▸ The task:
A faithful, complete transcript of the entries below, without pictures, should be returned.

Dataset entries

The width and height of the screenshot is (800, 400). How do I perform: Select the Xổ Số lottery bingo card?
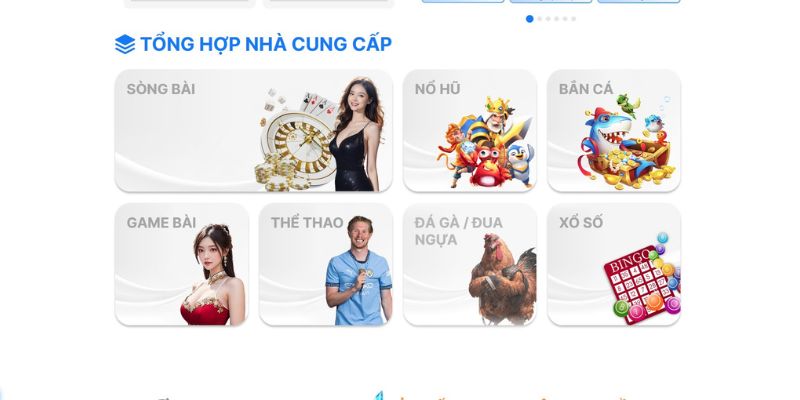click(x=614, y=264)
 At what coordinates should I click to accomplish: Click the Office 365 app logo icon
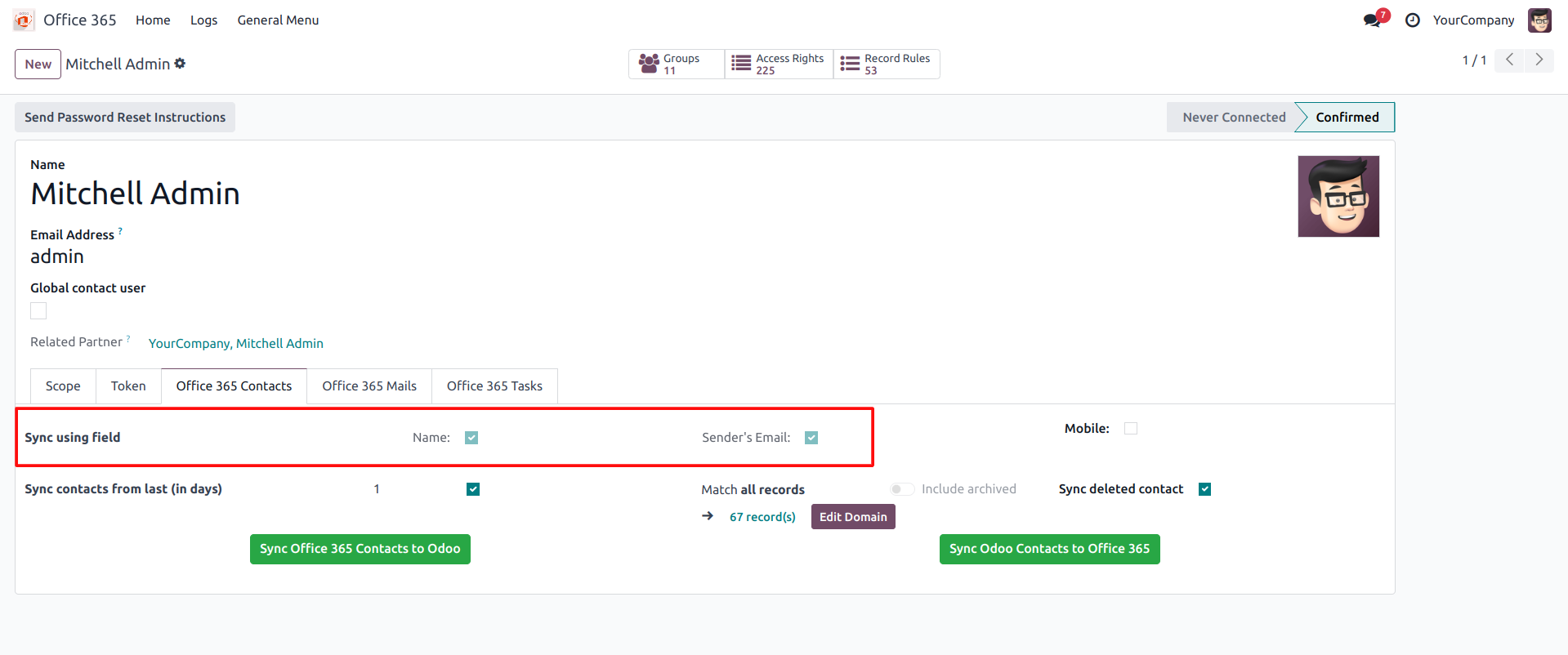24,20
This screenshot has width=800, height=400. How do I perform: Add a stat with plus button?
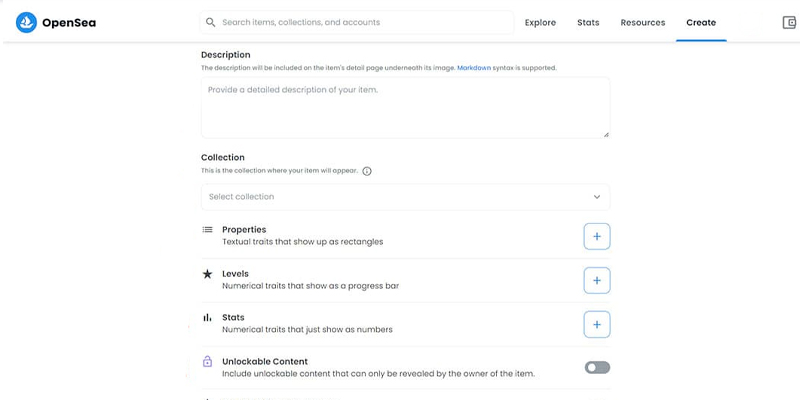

▸ Written response:
The width and height of the screenshot is (800, 400). How do I perform: Select the Xổ Số lottery bingo card?
click(x=614, y=264)
 At what coordinates should I click to accomplish: Click the Office 365 app logo icon
24,20
This screenshot has width=800, height=400. How do I perform: Add a stat with plus button?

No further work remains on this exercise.